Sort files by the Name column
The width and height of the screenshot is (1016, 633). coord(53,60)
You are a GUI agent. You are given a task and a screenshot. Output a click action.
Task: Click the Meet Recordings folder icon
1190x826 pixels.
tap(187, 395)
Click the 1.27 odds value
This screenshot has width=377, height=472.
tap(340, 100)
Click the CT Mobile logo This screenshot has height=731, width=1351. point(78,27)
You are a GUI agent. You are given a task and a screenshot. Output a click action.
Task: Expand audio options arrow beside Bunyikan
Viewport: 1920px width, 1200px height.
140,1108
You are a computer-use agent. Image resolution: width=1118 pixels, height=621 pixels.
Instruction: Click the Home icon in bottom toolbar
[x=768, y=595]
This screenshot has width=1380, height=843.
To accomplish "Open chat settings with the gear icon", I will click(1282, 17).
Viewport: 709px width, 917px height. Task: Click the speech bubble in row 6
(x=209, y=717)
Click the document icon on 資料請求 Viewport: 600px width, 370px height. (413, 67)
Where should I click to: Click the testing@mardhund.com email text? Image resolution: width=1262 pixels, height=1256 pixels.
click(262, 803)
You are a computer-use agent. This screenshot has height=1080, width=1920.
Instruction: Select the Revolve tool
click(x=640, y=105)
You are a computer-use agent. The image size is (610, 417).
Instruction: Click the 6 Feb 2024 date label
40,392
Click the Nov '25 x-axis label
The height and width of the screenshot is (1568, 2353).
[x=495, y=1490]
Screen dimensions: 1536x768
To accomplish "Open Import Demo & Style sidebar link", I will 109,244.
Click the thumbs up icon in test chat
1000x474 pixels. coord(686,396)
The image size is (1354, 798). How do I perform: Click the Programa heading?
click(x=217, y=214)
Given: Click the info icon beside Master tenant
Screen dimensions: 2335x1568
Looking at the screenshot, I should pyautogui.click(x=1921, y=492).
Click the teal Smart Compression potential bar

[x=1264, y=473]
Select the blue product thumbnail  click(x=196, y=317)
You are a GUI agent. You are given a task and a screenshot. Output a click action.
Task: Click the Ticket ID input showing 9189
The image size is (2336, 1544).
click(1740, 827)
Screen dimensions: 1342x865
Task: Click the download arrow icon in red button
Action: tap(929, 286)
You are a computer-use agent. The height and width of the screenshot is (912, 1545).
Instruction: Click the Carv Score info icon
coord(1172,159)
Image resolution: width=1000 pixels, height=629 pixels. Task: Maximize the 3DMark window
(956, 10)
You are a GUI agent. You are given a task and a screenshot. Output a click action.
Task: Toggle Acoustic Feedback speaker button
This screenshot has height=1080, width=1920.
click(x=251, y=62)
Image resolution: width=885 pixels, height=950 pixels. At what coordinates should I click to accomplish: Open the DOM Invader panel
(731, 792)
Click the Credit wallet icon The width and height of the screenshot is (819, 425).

__The request__. Reproduce the entire listing above, putting "desktop assistant" wherever "GUI agent" appears and leaving everything else unchanged.

__Solution for this exercise__.
Sort files by the Name column
The width and height of the screenshot is (1016, 633). coord(53,60)
You are a desktop assistant. You are given a task and a screenshot. Output a click action.
Task: Click the Meet Recordings folder icon
1190x826 pixels.
tap(187, 395)
Click the 1.27 odds value
This screenshot has width=377, height=472.
tap(340, 100)
Click the CT Mobile logo This screenshot has height=731, width=1351. point(78,27)
You are a desktop assistant. You are given a task and a screenshot. Output a click action.
Task: Expand audio options arrow beside Bunyikan
Viewport: 1920px width, 1200px height.
140,1108
You are a computer-use agent. Image resolution: width=1118 pixels, height=621 pixels.
Instruction: Click the Home icon in bottom toolbar
[x=768, y=595]
This screenshot has width=1380, height=843.
To accomplish "Open chat settings with the gear icon", I will click(1282, 17).
Viewport: 709px width, 917px height. Task: Click the speech bubble in row 6
(x=209, y=717)
Click the document icon on 資料請求 Viewport: 600px width, 370px height. (413, 67)
Where should I click to: Click the testing@mardhund.com email text? Image resolution: width=1262 pixels, height=1256 pixels.
click(262, 803)
You are a computer-use agent. This screenshot has height=1080, width=1920.
Instruction: Select the Revolve tool
click(x=640, y=105)
You are a computer-use agent. The image size is (610, 417).
Instruction: Click the 6 Feb 2024 date label
40,392
Click the Nov '25 x-axis label
The height and width of the screenshot is (1568, 2353).
[x=495, y=1490]
Screen dimensions: 1536x768
To accomplish "Open Import Demo & Style sidebar link", I will 109,244.
Click the thumbs up icon in test chat
1000x474 pixels. coord(686,396)
The image size is (1354, 798). How do I perform: Click the Programa heading?
click(x=217, y=214)
Given: Click the info icon beside Master tenant
Screen dimensions: 2335x1568
Looking at the screenshot, I should pyautogui.click(x=1921, y=492).
Click the teal Smart Compression potential bar

[x=1264, y=473]
Select the blue product thumbnail  click(x=196, y=317)
You are a desktop assistant. You are given a task and a screenshot. Output a click action.
Task: Click the Ticket ID input showing 9189
The image size is (2336, 1544).
click(1740, 827)
Screen dimensions: 1342x865
Task: Click the download arrow icon in red button
Action: tap(929, 286)
You are a computer-use agent. The height and width of the screenshot is (912, 1545).
Instruction: Click the Carv Score info icon
coord(1172,159)
Image resolution: width=1000 pixels, height=629 pixels. Task: Maximize the 3DMark window
(956, 10)
You are a desktop assistant. You are given a task and a screenshot. Output a click action.
Task: Toggle Acoustic Feedback speaker button
This screenshot has height=1080, width=1920.
click(x=251, y=62)
Image resolution: width=885 pixels, height=950 pixels. At what coordinates should I click to accomplish: Open the DOM Invader panel
(731, 792)
Click the Credit wallet icon The width and height of the screenshot is (819, 425).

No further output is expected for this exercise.